**YOUR TASK:**
In the excerpt on metamorphic viruses, what size does the example give to every instruction in a language with fixed instruction lengths?

**DOCUMENT EXCERPT:**
- - - - -

The secret behind metamorphic viruses is to use a representation of the virus in a more convenient language then assembler. While there are metamorphic viruses that can work on bare machine code, they are not recent and they tend to be huge and
very complex. The idea is to write a language that's easy to mutate and easy to translate to machine code. A language with fixed instruction lengths would do very nicely. Say you you make all instructions a size of 16 bytes, if you translate the move a,b instruction into machine code. The machine code is likely to be smaller then 16 bytes. Thus you have made space to include junk code, or to place other instructions (permutation).
Metamorphic viruses (if done properly) can only be detected by anti-virus companies after thorough examination, often a couple of 100 man hours, before a suitable string of bytes or greater reappearing pattern can be seen. This process can't be automated like with the polymorphic virus because there's no final state C. It's not as simple as saying A + B = C. Since the virus does not settle back into a known state, but keeps evolving. The unlucky (team of) employees must find the code that's vital to the proper execution of a virus. Consider:
Code:
mov eax, 1
mov eax, 3
sub eax, 2
There is a near infinite number of ways to do the exact same thing, without using this code. But the fact remains that a register, at the end all this code, must contain the value of 1. This is what you'd be looking for as a anti-virus company.
This concludes the first introduction to the virus world, I'm sorry if you'd expected some code or more examples, but rest assured the next part will contain some more exciting stuff!

- - - - -

[Records from a data source]
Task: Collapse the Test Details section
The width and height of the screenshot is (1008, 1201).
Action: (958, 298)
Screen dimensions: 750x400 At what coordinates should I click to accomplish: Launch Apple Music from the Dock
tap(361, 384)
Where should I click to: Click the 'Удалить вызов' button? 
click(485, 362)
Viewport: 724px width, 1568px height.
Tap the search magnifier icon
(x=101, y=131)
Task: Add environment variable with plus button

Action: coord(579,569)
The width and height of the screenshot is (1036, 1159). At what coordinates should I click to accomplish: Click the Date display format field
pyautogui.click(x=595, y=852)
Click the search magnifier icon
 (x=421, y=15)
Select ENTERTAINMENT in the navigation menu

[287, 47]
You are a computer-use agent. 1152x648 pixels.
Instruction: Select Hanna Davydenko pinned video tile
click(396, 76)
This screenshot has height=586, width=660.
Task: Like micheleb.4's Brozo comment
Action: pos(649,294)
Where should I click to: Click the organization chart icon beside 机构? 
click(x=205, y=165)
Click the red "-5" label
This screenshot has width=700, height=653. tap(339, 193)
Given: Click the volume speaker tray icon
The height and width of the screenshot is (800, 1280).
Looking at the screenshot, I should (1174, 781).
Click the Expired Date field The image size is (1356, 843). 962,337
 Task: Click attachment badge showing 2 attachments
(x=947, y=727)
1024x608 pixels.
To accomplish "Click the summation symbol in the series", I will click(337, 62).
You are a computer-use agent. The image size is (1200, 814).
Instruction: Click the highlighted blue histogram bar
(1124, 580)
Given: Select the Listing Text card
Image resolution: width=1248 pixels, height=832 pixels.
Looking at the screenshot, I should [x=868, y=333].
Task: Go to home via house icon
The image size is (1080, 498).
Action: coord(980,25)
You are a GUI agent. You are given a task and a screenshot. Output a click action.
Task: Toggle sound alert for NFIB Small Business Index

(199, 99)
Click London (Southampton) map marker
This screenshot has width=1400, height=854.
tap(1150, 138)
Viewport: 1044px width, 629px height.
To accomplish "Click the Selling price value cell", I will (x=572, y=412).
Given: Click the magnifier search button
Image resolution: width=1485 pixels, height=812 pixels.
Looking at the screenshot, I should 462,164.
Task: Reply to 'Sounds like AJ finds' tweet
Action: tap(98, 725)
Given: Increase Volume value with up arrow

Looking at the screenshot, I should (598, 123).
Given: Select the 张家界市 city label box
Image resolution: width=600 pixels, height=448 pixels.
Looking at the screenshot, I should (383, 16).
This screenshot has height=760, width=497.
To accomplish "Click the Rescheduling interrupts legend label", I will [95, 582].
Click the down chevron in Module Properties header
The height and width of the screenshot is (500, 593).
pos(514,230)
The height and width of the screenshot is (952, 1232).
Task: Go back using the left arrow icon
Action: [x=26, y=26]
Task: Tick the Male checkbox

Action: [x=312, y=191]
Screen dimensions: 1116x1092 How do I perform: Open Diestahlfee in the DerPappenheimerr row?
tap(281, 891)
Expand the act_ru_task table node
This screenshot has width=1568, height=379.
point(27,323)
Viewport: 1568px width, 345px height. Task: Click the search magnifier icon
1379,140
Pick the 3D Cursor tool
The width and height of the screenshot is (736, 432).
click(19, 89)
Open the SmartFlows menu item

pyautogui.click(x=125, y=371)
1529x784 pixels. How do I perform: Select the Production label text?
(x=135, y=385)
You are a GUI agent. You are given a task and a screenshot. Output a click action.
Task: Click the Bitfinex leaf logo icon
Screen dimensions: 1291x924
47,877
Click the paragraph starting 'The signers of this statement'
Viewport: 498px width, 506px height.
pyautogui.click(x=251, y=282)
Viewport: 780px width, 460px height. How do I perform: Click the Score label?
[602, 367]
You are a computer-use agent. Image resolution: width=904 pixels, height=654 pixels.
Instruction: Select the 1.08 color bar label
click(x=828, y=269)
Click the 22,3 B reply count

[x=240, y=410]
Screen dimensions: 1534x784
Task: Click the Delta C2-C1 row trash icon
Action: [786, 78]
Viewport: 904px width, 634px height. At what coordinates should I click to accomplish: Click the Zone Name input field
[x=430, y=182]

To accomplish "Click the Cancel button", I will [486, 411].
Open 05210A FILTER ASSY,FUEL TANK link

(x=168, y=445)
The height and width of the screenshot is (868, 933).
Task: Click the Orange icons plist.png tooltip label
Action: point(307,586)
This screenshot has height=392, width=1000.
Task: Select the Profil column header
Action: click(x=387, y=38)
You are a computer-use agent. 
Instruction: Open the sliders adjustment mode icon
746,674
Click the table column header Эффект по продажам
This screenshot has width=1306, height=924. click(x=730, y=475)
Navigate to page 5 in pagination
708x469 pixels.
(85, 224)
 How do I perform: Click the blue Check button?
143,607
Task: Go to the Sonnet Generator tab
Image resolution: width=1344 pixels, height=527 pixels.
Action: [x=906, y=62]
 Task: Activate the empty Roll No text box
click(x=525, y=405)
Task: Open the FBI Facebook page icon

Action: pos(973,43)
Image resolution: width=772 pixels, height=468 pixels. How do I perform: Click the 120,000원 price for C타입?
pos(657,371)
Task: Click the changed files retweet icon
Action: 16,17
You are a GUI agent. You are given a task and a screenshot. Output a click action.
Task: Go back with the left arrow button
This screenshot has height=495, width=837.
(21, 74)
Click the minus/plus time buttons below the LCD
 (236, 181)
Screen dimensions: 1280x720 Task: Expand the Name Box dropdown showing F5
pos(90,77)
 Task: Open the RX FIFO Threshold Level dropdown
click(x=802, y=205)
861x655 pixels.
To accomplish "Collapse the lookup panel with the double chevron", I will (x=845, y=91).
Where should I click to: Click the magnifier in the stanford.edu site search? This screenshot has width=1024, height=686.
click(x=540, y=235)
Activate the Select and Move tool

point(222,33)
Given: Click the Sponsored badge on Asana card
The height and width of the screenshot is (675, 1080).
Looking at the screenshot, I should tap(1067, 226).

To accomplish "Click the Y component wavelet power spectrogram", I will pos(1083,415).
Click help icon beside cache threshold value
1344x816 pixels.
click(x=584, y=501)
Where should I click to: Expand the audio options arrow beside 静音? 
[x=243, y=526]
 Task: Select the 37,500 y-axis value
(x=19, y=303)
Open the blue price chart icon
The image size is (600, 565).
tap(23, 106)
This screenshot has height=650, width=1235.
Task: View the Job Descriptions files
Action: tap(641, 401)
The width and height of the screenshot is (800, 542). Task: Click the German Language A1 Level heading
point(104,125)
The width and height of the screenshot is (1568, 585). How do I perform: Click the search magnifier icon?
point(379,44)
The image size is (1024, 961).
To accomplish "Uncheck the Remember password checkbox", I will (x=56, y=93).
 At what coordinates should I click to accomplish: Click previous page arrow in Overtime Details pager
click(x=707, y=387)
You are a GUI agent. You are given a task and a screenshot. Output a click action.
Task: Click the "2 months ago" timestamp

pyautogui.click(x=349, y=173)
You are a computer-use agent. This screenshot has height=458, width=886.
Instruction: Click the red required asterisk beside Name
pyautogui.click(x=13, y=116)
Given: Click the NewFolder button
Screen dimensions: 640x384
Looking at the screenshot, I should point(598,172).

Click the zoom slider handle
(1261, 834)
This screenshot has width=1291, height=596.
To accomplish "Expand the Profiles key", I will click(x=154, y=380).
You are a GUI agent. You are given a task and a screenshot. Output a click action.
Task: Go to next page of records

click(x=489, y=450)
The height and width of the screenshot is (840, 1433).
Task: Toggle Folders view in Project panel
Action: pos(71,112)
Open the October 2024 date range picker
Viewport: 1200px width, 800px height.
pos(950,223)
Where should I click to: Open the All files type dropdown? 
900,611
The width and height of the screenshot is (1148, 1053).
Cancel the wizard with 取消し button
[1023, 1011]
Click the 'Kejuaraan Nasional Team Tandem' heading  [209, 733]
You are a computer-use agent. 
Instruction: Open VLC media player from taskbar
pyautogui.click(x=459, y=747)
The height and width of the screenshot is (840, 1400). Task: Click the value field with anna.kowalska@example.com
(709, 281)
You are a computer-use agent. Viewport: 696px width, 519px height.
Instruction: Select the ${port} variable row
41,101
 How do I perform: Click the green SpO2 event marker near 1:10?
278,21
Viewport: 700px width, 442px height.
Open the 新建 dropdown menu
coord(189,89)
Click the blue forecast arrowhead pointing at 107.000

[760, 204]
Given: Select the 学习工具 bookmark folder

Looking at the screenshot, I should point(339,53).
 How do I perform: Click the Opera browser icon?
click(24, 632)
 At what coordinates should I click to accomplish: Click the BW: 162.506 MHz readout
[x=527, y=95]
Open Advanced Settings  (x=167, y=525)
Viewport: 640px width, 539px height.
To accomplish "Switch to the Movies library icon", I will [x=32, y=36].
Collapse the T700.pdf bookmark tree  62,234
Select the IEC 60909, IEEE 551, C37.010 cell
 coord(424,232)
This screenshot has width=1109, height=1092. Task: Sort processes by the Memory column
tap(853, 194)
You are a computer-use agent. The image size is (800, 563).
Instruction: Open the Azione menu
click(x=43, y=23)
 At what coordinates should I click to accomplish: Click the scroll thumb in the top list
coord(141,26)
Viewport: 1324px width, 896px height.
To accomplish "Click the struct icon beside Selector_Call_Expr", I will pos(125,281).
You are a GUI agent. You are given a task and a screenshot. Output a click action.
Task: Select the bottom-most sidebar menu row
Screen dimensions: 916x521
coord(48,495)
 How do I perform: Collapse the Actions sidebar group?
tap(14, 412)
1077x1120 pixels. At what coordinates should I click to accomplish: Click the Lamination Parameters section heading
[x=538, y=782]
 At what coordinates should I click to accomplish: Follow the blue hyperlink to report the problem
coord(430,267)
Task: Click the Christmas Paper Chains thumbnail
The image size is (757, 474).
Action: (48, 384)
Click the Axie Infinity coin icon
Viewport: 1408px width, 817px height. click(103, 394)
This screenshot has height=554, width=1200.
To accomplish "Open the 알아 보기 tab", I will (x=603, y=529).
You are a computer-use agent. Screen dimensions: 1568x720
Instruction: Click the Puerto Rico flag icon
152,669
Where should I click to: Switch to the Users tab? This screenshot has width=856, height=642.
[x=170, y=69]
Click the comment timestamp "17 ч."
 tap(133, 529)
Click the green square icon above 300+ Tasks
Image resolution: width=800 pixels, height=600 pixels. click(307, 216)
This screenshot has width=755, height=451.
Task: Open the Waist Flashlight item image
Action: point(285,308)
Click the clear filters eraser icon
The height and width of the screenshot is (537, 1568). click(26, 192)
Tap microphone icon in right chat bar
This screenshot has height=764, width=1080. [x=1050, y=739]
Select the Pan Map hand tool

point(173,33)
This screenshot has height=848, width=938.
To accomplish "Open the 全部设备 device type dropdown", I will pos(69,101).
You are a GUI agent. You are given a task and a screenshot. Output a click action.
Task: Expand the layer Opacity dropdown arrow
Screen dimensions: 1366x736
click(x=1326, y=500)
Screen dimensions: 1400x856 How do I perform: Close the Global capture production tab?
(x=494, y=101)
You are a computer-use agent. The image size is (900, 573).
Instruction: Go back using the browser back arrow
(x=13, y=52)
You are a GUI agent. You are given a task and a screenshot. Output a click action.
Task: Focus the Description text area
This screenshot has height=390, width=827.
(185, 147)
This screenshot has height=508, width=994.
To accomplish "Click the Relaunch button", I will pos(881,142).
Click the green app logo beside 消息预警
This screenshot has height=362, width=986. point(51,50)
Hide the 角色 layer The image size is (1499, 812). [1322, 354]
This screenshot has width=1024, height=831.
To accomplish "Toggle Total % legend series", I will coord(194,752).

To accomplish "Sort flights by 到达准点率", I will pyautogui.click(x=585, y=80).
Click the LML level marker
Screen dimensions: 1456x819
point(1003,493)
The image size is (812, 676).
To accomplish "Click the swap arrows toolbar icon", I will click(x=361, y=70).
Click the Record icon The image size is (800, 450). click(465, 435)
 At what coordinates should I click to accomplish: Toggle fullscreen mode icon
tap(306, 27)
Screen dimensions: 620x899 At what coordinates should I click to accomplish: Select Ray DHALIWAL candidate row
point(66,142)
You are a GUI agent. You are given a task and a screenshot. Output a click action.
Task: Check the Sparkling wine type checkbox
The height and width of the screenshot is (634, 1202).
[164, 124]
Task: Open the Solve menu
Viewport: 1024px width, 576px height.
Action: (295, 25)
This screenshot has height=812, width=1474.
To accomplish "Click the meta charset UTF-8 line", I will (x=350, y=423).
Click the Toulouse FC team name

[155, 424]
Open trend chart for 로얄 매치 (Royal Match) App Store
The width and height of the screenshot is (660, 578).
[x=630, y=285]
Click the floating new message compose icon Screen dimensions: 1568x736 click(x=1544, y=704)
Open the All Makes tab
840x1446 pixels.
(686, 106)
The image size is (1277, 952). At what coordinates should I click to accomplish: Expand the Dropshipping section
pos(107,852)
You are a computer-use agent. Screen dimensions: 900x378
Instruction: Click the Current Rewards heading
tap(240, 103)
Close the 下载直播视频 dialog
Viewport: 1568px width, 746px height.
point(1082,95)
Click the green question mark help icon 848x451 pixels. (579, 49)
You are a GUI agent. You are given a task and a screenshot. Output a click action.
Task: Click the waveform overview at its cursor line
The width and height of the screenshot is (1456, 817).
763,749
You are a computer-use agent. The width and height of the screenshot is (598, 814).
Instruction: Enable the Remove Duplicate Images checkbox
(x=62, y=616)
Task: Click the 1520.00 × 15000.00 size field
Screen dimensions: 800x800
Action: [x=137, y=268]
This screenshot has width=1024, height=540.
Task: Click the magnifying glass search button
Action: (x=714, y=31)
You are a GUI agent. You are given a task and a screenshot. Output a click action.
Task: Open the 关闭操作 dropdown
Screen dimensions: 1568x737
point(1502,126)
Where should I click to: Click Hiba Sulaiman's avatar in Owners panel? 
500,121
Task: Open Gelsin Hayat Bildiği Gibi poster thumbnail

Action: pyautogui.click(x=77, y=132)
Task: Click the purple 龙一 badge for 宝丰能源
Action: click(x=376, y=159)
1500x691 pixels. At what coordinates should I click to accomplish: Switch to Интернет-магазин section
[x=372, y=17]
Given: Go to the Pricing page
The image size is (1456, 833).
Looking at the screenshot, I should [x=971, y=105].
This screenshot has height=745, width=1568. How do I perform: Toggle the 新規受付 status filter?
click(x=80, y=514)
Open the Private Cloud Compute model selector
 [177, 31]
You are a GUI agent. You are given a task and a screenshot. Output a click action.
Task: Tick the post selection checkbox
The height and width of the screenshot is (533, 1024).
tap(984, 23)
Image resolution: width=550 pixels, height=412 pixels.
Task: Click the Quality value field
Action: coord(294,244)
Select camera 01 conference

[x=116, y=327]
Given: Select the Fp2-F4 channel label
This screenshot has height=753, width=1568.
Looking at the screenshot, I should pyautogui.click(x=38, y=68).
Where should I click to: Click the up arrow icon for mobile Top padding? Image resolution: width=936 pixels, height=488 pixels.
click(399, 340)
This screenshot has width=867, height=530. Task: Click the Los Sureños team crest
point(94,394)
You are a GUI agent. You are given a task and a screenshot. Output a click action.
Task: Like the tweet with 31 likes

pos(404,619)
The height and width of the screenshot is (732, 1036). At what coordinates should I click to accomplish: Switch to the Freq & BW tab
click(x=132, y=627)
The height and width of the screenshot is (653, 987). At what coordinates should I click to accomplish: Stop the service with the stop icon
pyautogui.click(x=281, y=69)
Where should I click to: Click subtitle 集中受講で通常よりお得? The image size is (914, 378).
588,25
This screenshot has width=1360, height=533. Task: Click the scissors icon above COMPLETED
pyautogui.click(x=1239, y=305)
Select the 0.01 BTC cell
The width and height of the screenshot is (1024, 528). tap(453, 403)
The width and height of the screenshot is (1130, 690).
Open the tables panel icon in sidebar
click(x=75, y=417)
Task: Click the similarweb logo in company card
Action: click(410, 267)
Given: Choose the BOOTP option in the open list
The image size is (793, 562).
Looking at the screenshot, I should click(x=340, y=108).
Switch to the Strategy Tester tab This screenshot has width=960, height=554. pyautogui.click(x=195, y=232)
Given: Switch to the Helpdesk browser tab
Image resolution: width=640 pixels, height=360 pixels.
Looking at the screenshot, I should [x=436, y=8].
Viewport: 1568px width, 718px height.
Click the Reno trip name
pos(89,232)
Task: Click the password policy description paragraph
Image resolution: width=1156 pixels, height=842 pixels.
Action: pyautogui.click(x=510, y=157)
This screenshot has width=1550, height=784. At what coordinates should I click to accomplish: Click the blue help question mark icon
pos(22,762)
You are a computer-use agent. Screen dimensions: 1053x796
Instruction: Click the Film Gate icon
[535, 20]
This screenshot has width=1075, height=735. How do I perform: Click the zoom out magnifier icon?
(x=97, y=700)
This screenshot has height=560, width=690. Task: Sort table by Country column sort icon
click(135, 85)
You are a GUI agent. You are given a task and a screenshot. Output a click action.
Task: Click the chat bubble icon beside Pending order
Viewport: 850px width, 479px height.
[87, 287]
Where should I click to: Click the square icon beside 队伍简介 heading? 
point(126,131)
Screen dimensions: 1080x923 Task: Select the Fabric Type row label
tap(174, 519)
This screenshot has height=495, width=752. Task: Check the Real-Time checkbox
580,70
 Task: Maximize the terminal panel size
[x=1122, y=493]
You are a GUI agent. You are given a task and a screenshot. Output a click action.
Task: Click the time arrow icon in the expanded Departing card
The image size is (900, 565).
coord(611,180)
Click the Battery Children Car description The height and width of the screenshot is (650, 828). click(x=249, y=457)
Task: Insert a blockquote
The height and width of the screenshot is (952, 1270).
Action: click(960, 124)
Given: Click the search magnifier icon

- - - - -

**RESULT OF THIS TASK:**
16 bytes.